Wednesday, September 26, 2018

The Sixth Commandment in Light of #MeToo

Hello, friends.

I'll be honest - when I write blogs, especially about current events, a lot of the time it's for my benefit, not yours. I force myself to think more clearly and rationally when I'm planning to reveal my thoughts to the world. Today I'm motivated to write so that I can more clearly and rationally plan my Confirmation lesson for this afternoon. Normally, I'm not too worried about teaching Confirmation; it's one of my favorite things to do and I think I'm pretty good at it. However, today, I find myself intimidated by the topic: the Sixth Commandment.

You shall not commit adultery.
What does this mean? We should fear and love God so that we lead a sexually pure and decent life in what we say and do, and husband and wife love and honor each other.

On the surface, this is pretty straightforward. Don't have sex outside of marriage and respect your spouse. Easy, right? Wrong.
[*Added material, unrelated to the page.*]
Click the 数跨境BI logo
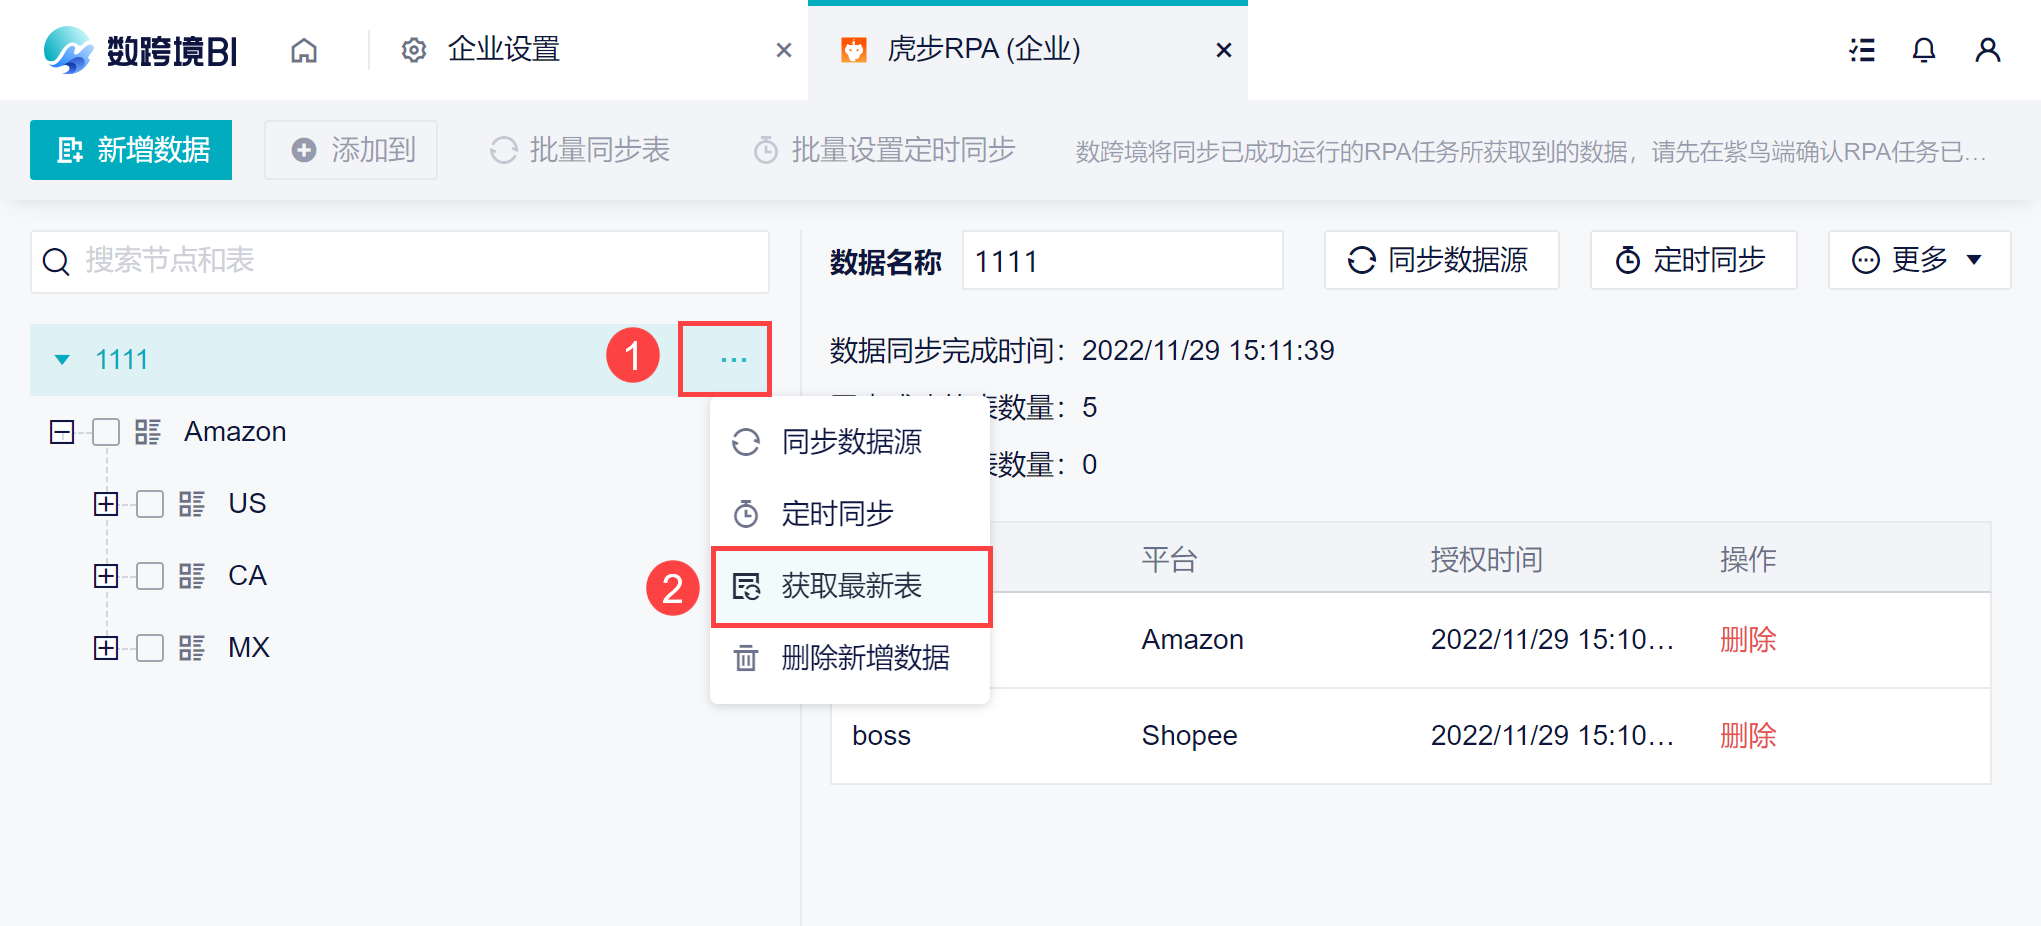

This is the first time I'll be teaching on the Sixth Commandment since the #MeToo movement gained traction, and I want to do it right. We in the church are far from immune to the enormous problem of sexual harassment and abuse. We can't ignore it. When we have the opportunity, we need to talk about it, plainly and openly and honestly. This seems like an opportunity. But how do I take it? How do I get my point across to my class? What is the point I want to get across, exactly?

In the latest version of Luther's Small Catechism, question 68 reads:

How do we fear and love God in keeping the Sixth Commandment?
We fear and love God by living as men and women who respect God's purposes for marriage. We do so by
A. treating our bodies as holy - set apart for the purposes for which God created us as male and female - and not as objects that serve our selfish desires;
Note: Human beings often violate God's purpose for them as male and female by engaging in sexual sins. This includes consensual sins such as fornication, pornography, and homosexual behavior. It also includes coercive sexual sins such as rape, incest, sexual child abuse, and other sexual assaults (which also violate the Fifth Commandment).
B. speaking and actions to one another as male and female in ways that build up rather than tear down (such as crude talk, derogatory comments about appearances, or immodest dress);
C. reserving sexual intercourse for marriage rather than before or outside of marriage;
D. refraining from lustful desire or activity of any kind, whether heterosexual, homosexual, bisexual, or otherwise; 
E. treasuring our husband or wife as a gift of God and loving him or her sacrificially.

Now my question becomes, "is it possible to address all of these issues in a single class period that isn't even solely devoted to this topic?" The answer to that is unequivocally "no." So then, what do I address? What do the young people in my class need to hear the most?

I currently have the website for MeToo pulled up on another tab. The tagline caught my eye: "You are not alone." If nothing else, that's what I hope to get across to my Confirmation class. The Sixth Commandment reminds us that we were created to be in community with one another. From the very beginning, God said, "It is not good that man should be alone" (Genesis 2:18). We are meant to interact with each other in loving, positive, respectful ways, sexually and otherwise.

This Commandment also reminds us that, outside of the Garden of Eden, we are never going to be able to do that perfectly. It calls us to repentance for our own failures, and it calls us to look after our fellow humans who have been harmed by people who break this Commandment. It calls us to listen. It calls us to report. It calls us to have compassion. And it reminds us that, just as we are not alone because of our fellow man, we are also not alone because of the Son of Man, Jesus, who fulfilled this Commandment and all the others when we could not.

The MeToo website reminds us that 17,700,000 women have reported a sexual assault since 1998. If there's any small part I can play in reducing the number of sexual assaults in our country, then I'm going to do it.

This is me, doing my small part.

I urge you all to find your small part to play.